The construction of hillforts began in Britain in the Late Bronze and Early Iron Age, roughly the start of the first millennium BC. The reason for their emergence, and their purpose, has been a subject of debate. It has been argued that they could have been military sites constructed in response to invasion from continental Europe, sites built by invaders, or a military reaction to social tensions caused by an increasing population and consequent pressure on agriculture. The dominant view since the 1960s has been that the increasing use of iron led to social changes in Britain. Deposits of iron ore were separated from the sources of tin and copper necessary to make bronze, and as a result trading patterns shifted and the old elites lost their economic and social status. Archaeologist Barry Cunliffe believes that population increase played a role and has stated "the forts provided defensive possibilities for the community at those times when the stress of an increasing population burst out into open warfare. But I would not see them as having been built because there was a state of war. They would be functional as defensive strongholds when there were tensions and undoubtedly some of them were attacked and destroyed, but this was not the only, or even the most significant, factor in their construction".

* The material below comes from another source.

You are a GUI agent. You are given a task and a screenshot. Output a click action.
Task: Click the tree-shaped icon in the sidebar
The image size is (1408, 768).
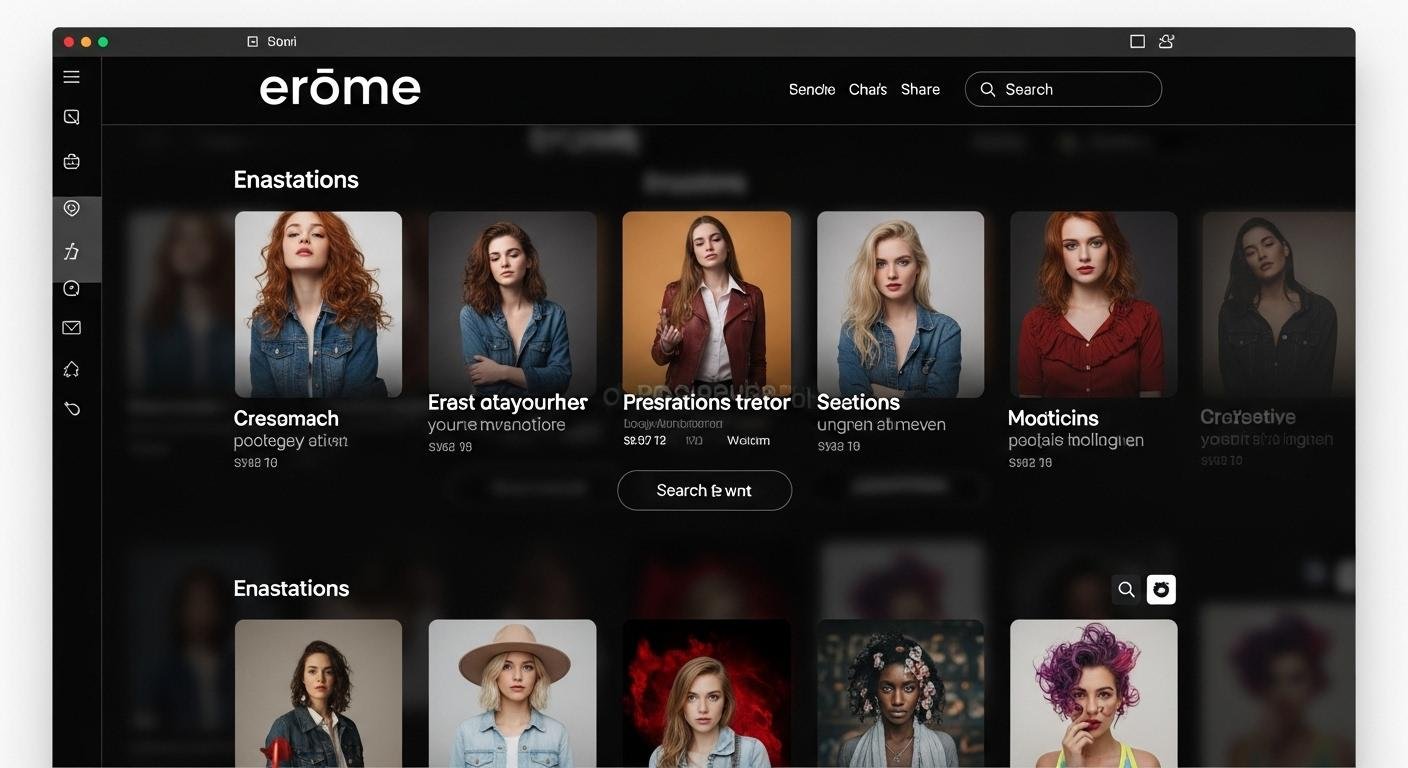click(71, 370)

There are numerous Iron Age hillforts and ancient settlement sites in the county, some of which were later reused in the Dark Ages, such as Cadbury Castle, Worlebury Camp and Ham Hill. Other hillforts, such as Small Down Knoll, Solsbury Hill, Dolebury Warren and Burledge Hill, may have had a domestic purpose as well as a defensive role. The Iron Age tribes of the Somerset area were the Dobunni in north Somerset, Durotriges in south Somerset and Dumnonii in west Somerset. Iron Age sites on the Quantock Hills, include major hillforts at Dowsborough and Ruborough, as well as smaller earthwork enclosures, such as Trendle Ring, Elworthy Barrows and Plainsfield Camp. In addition to the hillforts, several sites have been identified as settlements during the pre Roman period including Cambria Farm and the "Lake Villages" at Meare and Glastonbury which were built on a morass, on an artificial foundation of timber filled with brushwood, bracken, rubble and clay. Most of the sites fell out of use with the coming of the Romans and therefore this list covers those sites occupied until that time.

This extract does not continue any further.